## PROBLEM
Your output should be exactly the lines from the one containing "You are a computer-use" through the final line of the following data, please, with no pictures.

Stored items
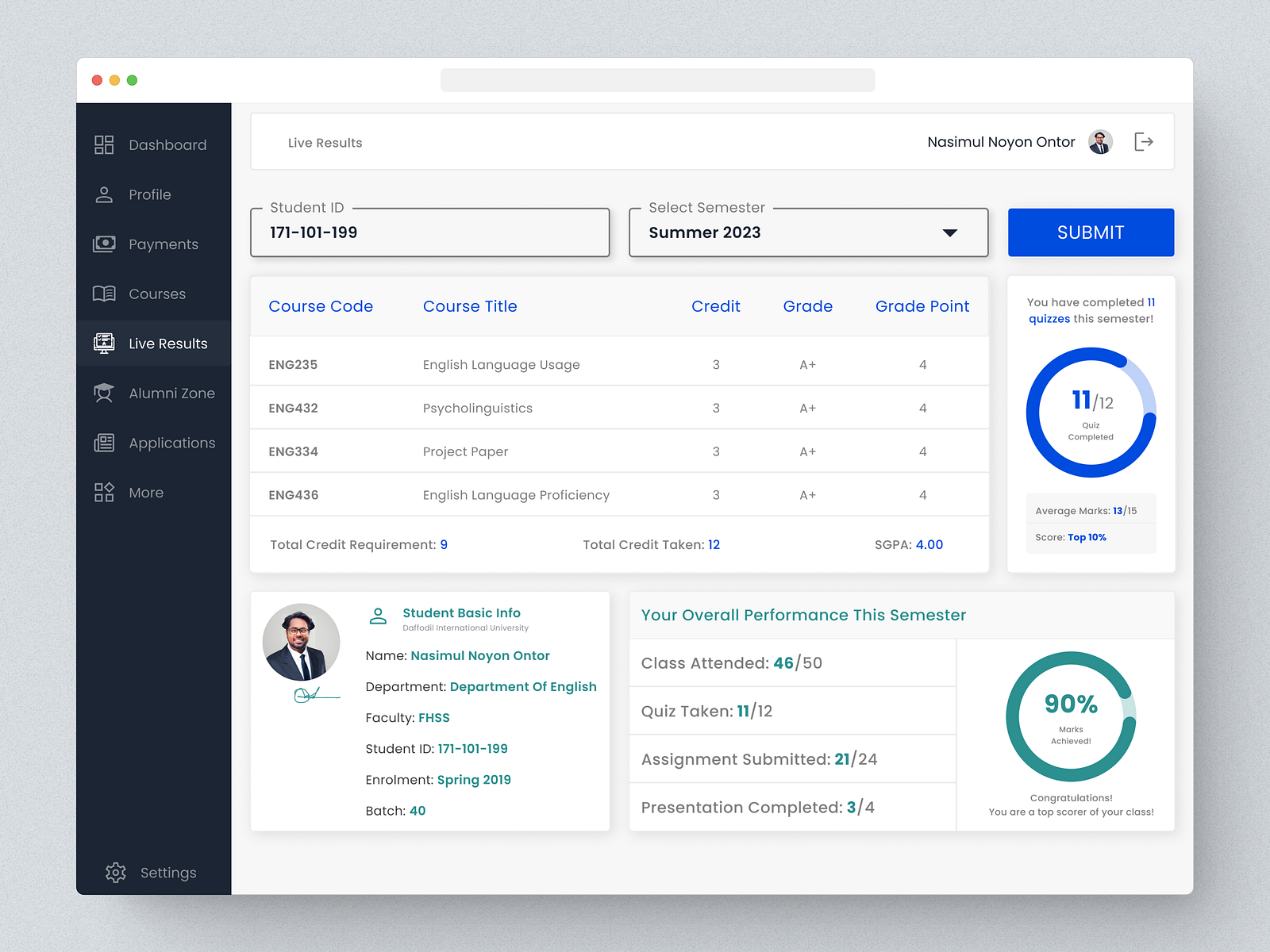The height and width of the screenshot is (952, 1270).
Task: Click the More widgets icon
Action: pyautogui.click(x=104, y=492)
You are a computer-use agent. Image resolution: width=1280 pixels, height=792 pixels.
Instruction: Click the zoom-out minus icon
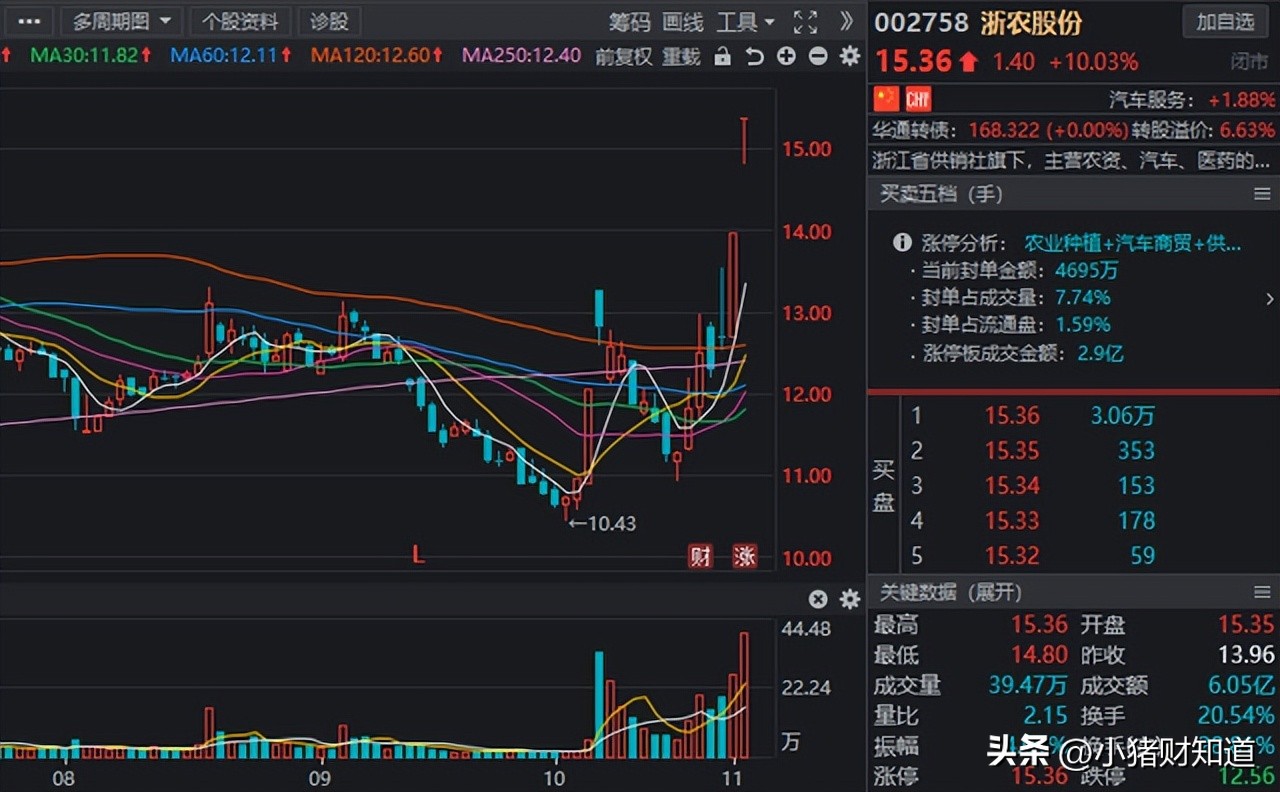point(818,57)
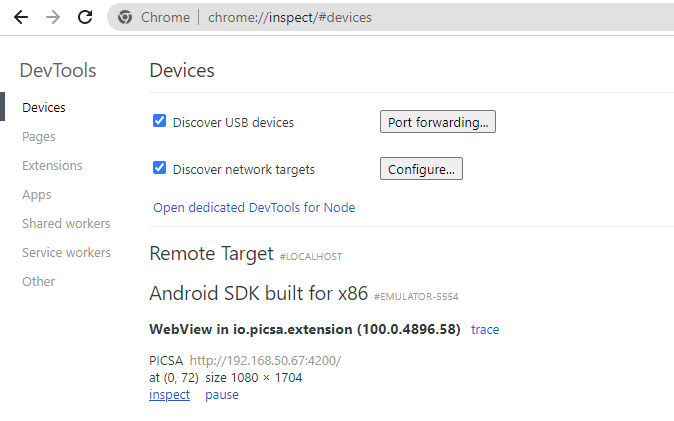Image resolution: width=674 pixels, height=421 pixels.
Task: Navigate to Service workers section
Action: (66, 252)
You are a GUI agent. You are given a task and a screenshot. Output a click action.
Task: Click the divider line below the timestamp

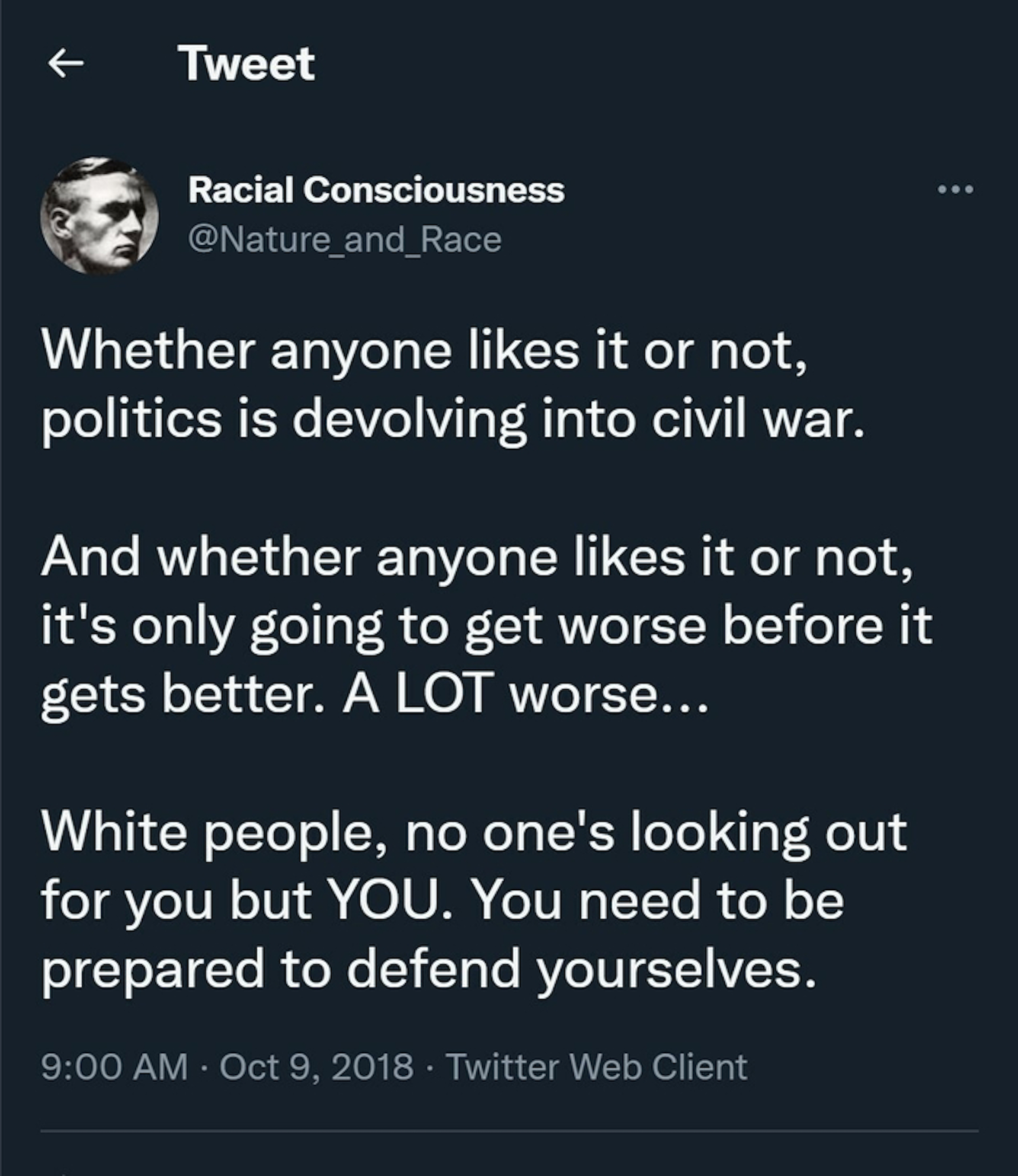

## RESPONSE
You are a computer-use agent. Image resolution: width=1280 pixels, height=792 pixels.
Instruction: Click the zoom-out minus icon
point(818,57)
Image resolution: width=674 pixels, height=421 pixels.
Task: Navigate to Service workers section
Action: (66, 252)
You are a GUI agent. You are given a task and a screenshot. Output a click action.
Task: Click the divider line below the timestamp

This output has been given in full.